What the exercise asks => Which lines of the data contain the string "option"? Show each of them.

Dataset entries:
* * * * *
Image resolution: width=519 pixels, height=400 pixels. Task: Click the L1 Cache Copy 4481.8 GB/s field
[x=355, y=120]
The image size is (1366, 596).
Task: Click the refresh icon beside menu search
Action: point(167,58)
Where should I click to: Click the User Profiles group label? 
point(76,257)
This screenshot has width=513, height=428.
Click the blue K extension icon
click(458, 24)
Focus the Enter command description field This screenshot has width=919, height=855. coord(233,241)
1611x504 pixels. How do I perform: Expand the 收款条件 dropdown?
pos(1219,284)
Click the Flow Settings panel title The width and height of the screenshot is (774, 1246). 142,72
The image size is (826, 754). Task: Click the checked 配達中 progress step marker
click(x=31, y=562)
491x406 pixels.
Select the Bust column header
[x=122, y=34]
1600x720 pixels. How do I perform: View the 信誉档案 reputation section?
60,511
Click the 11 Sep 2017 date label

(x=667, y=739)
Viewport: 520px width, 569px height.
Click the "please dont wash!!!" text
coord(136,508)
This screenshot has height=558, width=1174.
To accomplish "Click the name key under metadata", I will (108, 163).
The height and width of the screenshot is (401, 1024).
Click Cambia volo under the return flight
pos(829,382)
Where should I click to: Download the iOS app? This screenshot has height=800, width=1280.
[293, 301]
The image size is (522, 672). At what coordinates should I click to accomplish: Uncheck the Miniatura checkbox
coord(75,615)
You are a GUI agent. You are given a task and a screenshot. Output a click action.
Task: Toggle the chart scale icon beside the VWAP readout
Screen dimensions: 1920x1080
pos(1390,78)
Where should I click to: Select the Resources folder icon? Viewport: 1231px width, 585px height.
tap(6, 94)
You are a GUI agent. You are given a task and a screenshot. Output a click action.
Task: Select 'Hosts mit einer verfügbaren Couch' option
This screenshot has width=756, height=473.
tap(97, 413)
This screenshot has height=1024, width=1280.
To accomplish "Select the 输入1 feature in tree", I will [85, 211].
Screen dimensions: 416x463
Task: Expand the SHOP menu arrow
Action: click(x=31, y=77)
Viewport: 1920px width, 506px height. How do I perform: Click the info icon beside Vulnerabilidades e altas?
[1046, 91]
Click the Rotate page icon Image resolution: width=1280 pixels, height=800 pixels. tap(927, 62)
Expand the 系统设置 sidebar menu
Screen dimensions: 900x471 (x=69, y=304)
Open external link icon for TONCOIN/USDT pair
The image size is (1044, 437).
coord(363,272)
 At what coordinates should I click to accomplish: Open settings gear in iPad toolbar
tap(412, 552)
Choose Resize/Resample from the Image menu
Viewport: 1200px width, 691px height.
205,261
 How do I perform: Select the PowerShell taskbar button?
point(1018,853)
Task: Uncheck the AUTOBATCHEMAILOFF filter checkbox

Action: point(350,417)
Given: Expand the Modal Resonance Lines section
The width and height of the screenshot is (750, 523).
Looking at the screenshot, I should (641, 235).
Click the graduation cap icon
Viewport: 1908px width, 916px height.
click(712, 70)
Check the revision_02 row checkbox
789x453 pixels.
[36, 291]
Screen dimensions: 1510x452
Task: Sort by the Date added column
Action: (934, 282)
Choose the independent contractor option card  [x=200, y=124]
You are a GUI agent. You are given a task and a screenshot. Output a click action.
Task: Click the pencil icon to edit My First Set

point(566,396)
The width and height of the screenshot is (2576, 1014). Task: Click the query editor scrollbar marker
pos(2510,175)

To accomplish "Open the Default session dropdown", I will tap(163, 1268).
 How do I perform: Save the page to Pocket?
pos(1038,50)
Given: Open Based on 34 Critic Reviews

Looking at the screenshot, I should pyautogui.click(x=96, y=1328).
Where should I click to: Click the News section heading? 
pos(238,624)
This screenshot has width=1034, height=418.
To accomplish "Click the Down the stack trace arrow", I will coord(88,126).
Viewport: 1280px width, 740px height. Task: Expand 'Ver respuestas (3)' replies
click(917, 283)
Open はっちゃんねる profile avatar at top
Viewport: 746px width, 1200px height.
* * * * *
Final answer =>
Task: Select 'Hosts mit einer verfügbaren Couch' option
Choose the independent contractor option card  [x=200, y=124]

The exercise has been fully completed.